Blurb: After her divorce, Gabbie Meyerson moves to the sleepy town of Chrissom Harbor, Long Island, to teach English at the local high school. She settles into her rental cottage above the Long Island Sound and discovers she has a housemate–the ghost of Cameron Leeds, who used to live in the cottage. Cam insists his death was no accident, and implores Gabbie to find out who murdered him eight months ago. After she recovers from her initial shock, Gabbie agrees to investigate.
Review: The Three Things I Love About “Giving Up the Ghost”
1) Every character is fully developed
No matter how big or small the role a character plays, Marilyn gives each character her full attention. Take Jill Leverette as an example. She is not a main character, but we know that Jill is married to Fred, had an affair with Cam (our murder victim), Theo (Jill and Fred’s daughter) caught Jill and Cam together and resents her mother, Fred is having his own affair with a coworker… The family dynamic for these supporting characters is intriguing, and it’s because of Marilyn’s attention to detail in character development. As a result, it’s impossible not to get drawn into the drama that’s boiling in Chrissom Harbor.

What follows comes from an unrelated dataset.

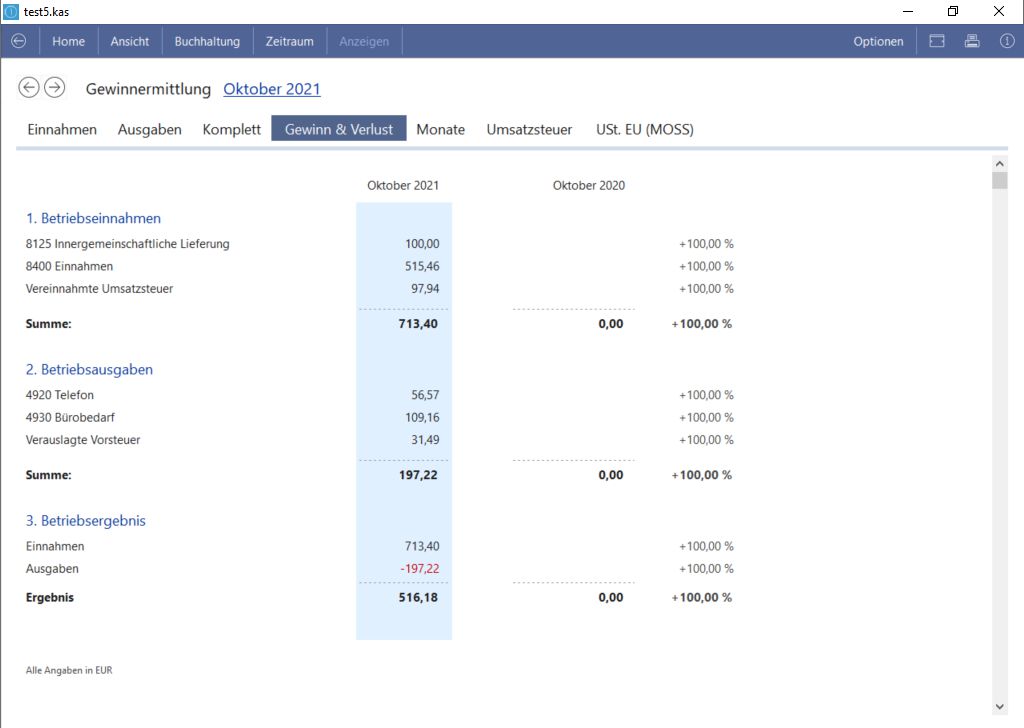Go to next period with right arrow
This screenshot has height=728, width=1024.
[55, 88]
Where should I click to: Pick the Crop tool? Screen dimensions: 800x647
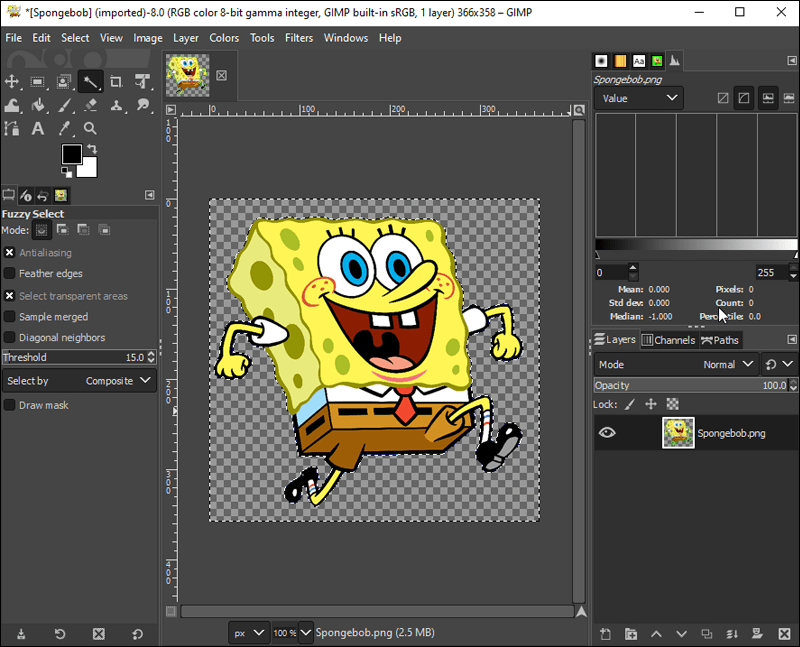(x=116, y=81)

2) Everyone is a suspect and capable of murder
Marilyn doesn’t hold back when it comes to murder suspects. Every man, woman, and child are considered suspects. Marilyn slowly reveals the secrets the residents of Chrissom Harbor are trying to hide, complicating the plot, adding to the suspense, and drawing you deeper into this small community. I also enjoyed how Marilyn explores the darker side of simple, primal emotions like jealousy, friendship, and love. With Cam being a flirt and a ladies man, the women of the town loved him yet were secretly jealous when he showed affection to another. Cam was also a business man who made sure that he came out ahead in every deal, making his friends and business partners jealous of his money and resentment towards his selfish behavior.
3) Gabbie is a smart, curious protagonist
I loved playing detective with Gabbie in this novel. Gabbie is smart, a teacher, and really cares for the community of Chrisson Harbor even though she arrived not too long ago. After agreeing to help Cam find out who murdered him, she gets to know her fellow residents. Gabbie has a way of asking the right questions – vague with a hint of curiosity – and playing up the fact that she’s new in town. She is a great friend to Cam, a good detective, and fits into Chrissom Harbor perfectly.
Overall, Marilyn is my favorite mystery author hands down. Her writing style is easy to read, making it easy to keep track of all the characters in the novel, the pacing is consistent, and the plot perfectly unfolds, revealing the murderer at just the right time. I highly recommend Giving Up the Ghost.